Note: Watch out the importance of using quotation marks, as the search format without quotes also works in the project. If your search is lei de acesso à informação (without quotes), in practice, what is being searched is: lei (or) de (or) acesso (or) à (or) informação. See this example of a search without quotes and compare how its results are different from the exact search.

Prefix Operator

This operation uses the asterisk symbol ( * ) to search for a prefix. It is useful when the goal is to find words derived from the same root. Check out how the search for democr* brings results with democracia, democrático, democrata, democratização, etc.

Term Edit Operator

It works using the tilde symbol followed by a number (~N) for the term edit distance, i.e., the limit of character modifications a word needs to become another. An example is the search for assento~3 that includes terms like acento, assunto, assentado; all of them differing by up to 3 changes from the searched word.

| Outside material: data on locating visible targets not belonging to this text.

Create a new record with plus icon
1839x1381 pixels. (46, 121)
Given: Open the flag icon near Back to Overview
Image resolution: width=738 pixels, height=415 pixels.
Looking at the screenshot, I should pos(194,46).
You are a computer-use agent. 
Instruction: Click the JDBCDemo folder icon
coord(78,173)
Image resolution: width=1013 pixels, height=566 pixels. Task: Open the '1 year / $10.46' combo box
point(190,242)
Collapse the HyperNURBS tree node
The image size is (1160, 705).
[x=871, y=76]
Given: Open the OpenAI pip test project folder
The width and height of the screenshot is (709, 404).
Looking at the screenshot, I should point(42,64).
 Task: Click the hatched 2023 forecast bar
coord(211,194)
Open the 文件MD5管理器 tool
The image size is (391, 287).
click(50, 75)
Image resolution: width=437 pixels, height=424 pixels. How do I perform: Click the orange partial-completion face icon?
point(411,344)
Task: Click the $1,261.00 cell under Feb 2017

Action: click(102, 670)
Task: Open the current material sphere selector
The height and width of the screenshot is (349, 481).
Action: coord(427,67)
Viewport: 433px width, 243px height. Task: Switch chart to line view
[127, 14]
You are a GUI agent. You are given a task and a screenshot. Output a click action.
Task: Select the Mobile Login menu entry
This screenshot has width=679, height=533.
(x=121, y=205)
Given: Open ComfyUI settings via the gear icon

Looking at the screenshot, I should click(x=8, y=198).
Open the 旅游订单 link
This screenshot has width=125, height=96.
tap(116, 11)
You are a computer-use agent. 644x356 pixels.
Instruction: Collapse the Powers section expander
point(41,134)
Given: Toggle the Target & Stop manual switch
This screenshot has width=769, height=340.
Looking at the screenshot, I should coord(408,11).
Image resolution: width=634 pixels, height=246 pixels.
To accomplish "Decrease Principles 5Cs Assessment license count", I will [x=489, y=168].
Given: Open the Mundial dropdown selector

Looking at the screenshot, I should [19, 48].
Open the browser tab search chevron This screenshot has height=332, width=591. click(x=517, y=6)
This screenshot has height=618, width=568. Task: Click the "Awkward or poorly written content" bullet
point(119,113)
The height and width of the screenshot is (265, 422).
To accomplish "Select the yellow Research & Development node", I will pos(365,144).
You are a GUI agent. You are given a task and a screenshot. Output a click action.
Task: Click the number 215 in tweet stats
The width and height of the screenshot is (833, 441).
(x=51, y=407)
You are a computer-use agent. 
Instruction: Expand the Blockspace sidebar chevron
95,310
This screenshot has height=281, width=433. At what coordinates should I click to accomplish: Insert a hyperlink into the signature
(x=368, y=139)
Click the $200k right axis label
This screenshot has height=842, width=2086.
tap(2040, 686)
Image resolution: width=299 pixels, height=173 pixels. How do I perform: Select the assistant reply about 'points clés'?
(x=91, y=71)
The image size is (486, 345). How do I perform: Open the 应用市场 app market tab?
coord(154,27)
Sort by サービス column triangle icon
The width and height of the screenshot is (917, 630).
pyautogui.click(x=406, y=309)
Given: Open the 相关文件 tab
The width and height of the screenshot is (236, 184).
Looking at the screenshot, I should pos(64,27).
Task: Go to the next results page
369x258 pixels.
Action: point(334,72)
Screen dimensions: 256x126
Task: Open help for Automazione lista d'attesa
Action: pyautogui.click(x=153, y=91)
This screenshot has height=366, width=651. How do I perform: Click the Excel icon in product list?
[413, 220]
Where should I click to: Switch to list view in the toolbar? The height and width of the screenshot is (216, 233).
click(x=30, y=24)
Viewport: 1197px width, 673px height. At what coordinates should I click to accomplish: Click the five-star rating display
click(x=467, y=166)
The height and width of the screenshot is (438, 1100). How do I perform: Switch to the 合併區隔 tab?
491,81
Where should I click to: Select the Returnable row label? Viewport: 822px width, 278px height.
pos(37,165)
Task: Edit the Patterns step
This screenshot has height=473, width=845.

Note: Another way to understand this search in the context of Gazettes is to think about typing errors since they are produced by people: the intention was to write a certain word, but another, very similar, came out.

Term Distance Operator

It works using a phrase in quotes followed by a tilde and a value (" "~N) indicating the maximum distance between words in the phrase. What will be searched for are Gazettes that have the terms in quotes close to each other, with up to N words separating them. When searching for "vazamento dados"~50, what is being searched for are excerpts from Gazettes that have these two words separated by at most 50 other words.

Tip: The search for the maximum distance between words is especially interesting in the context of Querido Diário: it ensures that the searched content is close together and not scattered throughout the Gazette’s text.

Note: Note that the ~N operators serve for two types of searches: when associated with only one term or when associated with a phrase in quotes, working in a completely different way. Pay attention to their use.

Precedence Operator

Parentheses as operators indicate precedence and are used to force the search order. In general, they only make sense when the search becomes more complex, combining other operators.

You can check this search for balanço + (financeiro | orçamentário). By adding parentheses, the search is forced to happen in a certain order: first, it executes the command within the parentheses and then proceeds to execute the rest. In this case, it searches for the terms "financeiro" or "orçamentário" first, and from its result, it selects only the cases that also have "balanço."